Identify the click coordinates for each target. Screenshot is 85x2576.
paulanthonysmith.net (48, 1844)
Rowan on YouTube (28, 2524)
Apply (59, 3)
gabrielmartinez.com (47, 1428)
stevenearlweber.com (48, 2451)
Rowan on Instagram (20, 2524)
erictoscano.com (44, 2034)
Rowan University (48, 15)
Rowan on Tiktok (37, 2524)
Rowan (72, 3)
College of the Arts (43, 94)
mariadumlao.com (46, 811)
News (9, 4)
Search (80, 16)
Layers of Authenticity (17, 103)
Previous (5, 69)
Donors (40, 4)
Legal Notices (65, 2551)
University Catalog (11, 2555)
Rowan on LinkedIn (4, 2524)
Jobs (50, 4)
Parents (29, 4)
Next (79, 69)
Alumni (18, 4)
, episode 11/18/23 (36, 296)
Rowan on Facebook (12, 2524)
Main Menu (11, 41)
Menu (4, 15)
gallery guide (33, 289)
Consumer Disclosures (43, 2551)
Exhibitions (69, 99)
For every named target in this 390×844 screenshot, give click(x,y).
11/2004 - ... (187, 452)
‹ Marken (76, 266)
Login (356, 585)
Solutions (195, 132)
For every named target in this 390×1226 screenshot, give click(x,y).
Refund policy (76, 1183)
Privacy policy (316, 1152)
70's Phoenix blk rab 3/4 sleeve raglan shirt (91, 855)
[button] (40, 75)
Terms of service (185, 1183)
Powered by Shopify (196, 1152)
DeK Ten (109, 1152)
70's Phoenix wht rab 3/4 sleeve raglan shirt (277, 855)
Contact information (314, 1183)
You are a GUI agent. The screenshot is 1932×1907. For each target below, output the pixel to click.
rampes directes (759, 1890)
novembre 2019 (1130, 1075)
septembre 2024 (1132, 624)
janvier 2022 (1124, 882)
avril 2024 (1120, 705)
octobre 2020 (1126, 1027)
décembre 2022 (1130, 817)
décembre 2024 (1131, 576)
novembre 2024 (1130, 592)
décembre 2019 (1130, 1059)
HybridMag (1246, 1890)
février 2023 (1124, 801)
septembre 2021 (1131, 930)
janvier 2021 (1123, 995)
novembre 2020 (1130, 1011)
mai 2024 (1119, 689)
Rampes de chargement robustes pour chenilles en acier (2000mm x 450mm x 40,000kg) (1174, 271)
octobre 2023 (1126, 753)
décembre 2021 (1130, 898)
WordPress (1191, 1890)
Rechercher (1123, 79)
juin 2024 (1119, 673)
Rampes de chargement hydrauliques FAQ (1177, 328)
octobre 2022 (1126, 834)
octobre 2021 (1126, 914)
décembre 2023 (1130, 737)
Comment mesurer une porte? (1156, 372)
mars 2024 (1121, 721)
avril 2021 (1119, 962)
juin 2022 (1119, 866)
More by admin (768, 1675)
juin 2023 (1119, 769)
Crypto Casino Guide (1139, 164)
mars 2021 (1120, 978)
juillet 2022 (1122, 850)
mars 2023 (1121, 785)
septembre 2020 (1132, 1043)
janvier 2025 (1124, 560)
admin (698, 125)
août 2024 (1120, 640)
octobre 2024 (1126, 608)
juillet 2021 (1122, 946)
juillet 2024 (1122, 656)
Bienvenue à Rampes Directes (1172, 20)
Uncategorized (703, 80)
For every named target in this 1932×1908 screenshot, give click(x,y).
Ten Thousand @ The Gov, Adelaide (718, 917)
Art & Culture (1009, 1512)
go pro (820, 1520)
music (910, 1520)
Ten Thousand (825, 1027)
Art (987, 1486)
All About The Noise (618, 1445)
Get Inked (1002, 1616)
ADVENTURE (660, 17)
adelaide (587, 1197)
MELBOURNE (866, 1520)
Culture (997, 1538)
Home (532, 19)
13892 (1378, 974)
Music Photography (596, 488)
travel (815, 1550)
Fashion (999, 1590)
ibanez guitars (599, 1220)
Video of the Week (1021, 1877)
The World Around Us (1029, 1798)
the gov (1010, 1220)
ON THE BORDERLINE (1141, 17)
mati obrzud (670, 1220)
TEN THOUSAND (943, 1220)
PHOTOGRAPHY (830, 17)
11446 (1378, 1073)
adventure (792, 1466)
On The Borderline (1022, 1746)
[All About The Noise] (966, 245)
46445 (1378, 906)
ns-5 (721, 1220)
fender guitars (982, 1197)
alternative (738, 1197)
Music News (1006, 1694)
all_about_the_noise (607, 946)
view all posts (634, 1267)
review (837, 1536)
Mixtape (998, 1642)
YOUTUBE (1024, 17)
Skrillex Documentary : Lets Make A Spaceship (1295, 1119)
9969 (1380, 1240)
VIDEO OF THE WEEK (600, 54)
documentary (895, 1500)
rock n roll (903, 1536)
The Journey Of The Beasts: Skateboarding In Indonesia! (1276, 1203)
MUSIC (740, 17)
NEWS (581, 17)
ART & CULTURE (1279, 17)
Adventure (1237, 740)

---

TASK DESCRIPTION: Quote the listing in full, please, keeping every line exact.

SOLUTION FOR THIS TASK:
Identify the click coordinates for each target. Screenshot is 85x2576.
paulanthonysmith.net (48, 1844)
Rowan on YouTube (28, 2524)
Apply (59, 3)
gabrielmartinez.com (47, 1428)
stevenearlweber.com (48, 2451)
Rowan on Instagram (20, 2524)
erictoscano.com (44, 2034)
Rowan University (48, 15)
Rowan on Tiktok (37, 2524)
Rowan (72, 3)
College of the Arts (43, 94)
mariadumlao.com (46, 811)
News (9, 4)
Search (80, 16)
Layers of Authenticity (17, 103)
Previous (5, 69)
Donors (40, 4)
Legal Notices (65, 2551)
University Catalog (11, 2555)
Rowan on LinkedIn (4, 2524)
Jobs (50, 4)
Parents (29, 4)
Next (79, 69)
Alumni (18, 4)
, episode 11/18/23 (36, 296)
Rowan on Facebook (12, 2524)
Main Menu (11, 41)
Menu (4, 15)
gallery guide (33, 289)
Consumer Disclosures (43, 2551)
Exhibitions (69, 99)
For every named target in this 390×844 screenshot, give click(x,y).
11/2004 - ... (187, 452)
‹ Marken (76, 266)
Login (356, 585)
Solutions (195, 132)
For every named target in this 390×1226 screenshot, give click(x,y).
Refund policy (76, 1183)
Privacy policy (316, 1152)
70's Phoenix blk rab 3/4 sleeve raglan shirt (91, 855)
[button] (40, 75)
Terms of service (185, 1183)
Powered by Shopify (196, 1152)
DeK Ten (109, 1152)
70's Phoenix wht rab 3/4 sleeve raglan shirt (277, 855)
Contact information (314, 1183)
You are a GUI agent. The screenshot is 1932×1907. For each target below, output the pixel to click.
rampes directes (759, 1890)
novembre 2019 (1130, 1075)
septembre 2024 (1132, 624)
janvier 2022 (1124, 882)
avril 2024 (1120, 705)
octobre 2020 (1126, 1027)
décembre 2022 (1130, 817)
décembre 2024 (1131, 576)
novembre 2024 (1130, 592)
décembre 2019 (1130, 1059)
HybridMag (1246, 1890)
février 2023 (1124, 801)
septembre 2021 (1131, 930)
janvier 2021 (1123, 995)
novembre 2020 (1130, 1011)
mai 2024 (1119, 689)
Rampes de chargement robustes pour chenilles en acier (2000mm x 450mm x 40,000kg) (1174, 271)
octobre 2023 (1126, 753)
décembre 2021 (1130, 898)
WordPress (1191, 1890)
Rechercher (1123, 79)
juin 2024 (1119, 673)
Rampes de chargement hydrauliques FAQ (1177, 328)
octobre 2022 (1126, 834)
octobre 2021 (1126, 914)
décembre 2023 (1130, 737)
Comment mesurer une porte? (1156, 372)
mars 2024 (1121, 721)
avril 2021 (1119, 962)
juin 2022 (1119, 866)
More by admin (768, 1675)
juin 2023 (1119, 769)
Crypto Casino Guide (1139, 164)
mars 2021 (1120, 978)
juillet 2022 (1122, 850)
mars 2023 (1121, 785)
septembre 2020 (1132, 1043)
janvier 2025 (1124, 560)
admin (698, 125)
août 2024 (1120, 640)
octobre 2024 (1126, 608)
juillet 2021 (1122, 946)
juillet 2024 (1122, 656)
Bienvenue à Rampes Directes (1172, 20)
Uncategorized (703, 80)
For every named target in this 1932×1908 screenshot, give click(x,y).
Ten Thousand @ The Gov, Adelaide (718, 917)
Art & Culture (1009, 1512)
go pro (820, 1520)
music (910, 1520)
Ten Thousand (825, 1027)
Art (987, 1486)
All About The Noise (618, 1445)
Get Inked (1002, 1616)
ADVENTURE (660, 17)
adelaide (587, 1197)
MELBOURNE (866, 1520)
Culture (997, 1538)
Home (532, 19)
13892 (1378, 974)
Music Photography (596, 488)
travel (815, 1550)
Fashion (999, 1590)
ibanez guitars (599, 1220)
Video of the Week (1021, 1877)
The World Around Us (1029, 1798)
the gov (1010, 1220)
ON THE BORDERLINE (1141, 17)
mati obrzud (670, 1220)
TEN THOUSAND (943, 1220)
PHOTOGRAPHY (830, 17)
11446 (1378, 1073)
adventure (792, 1466)
On The Borderline (1022, 1746)
[All About The Noise] (966, 245)
46445 (1378, 906)
ns-5 (721, 1220)
fender guitars (982, 1197)
alternative (738, 1197)
Music News (1006, 1694)
all_about_the_noise (607, 946)
view all posts (634, 1267)
review (837, 1536)
Mixtape (998, 1642)
YOUTUBE (1024, 17)
Skrillex Documentary : Lets Make A Spaceship (1295, 1119)
9969 (1380, 1240)
VIDEO OF THE WEEK (600, 54)
documentary (895, 1500)
rock n roll (903, 1536)
The Journey Of The Beasts: Skateboarding In Indonesia! (1276, 1203)
MUSIC (740, 17)
NEWS (581, 17)
ART & CULTURE (1279, 17)
Adventure (1237, 740)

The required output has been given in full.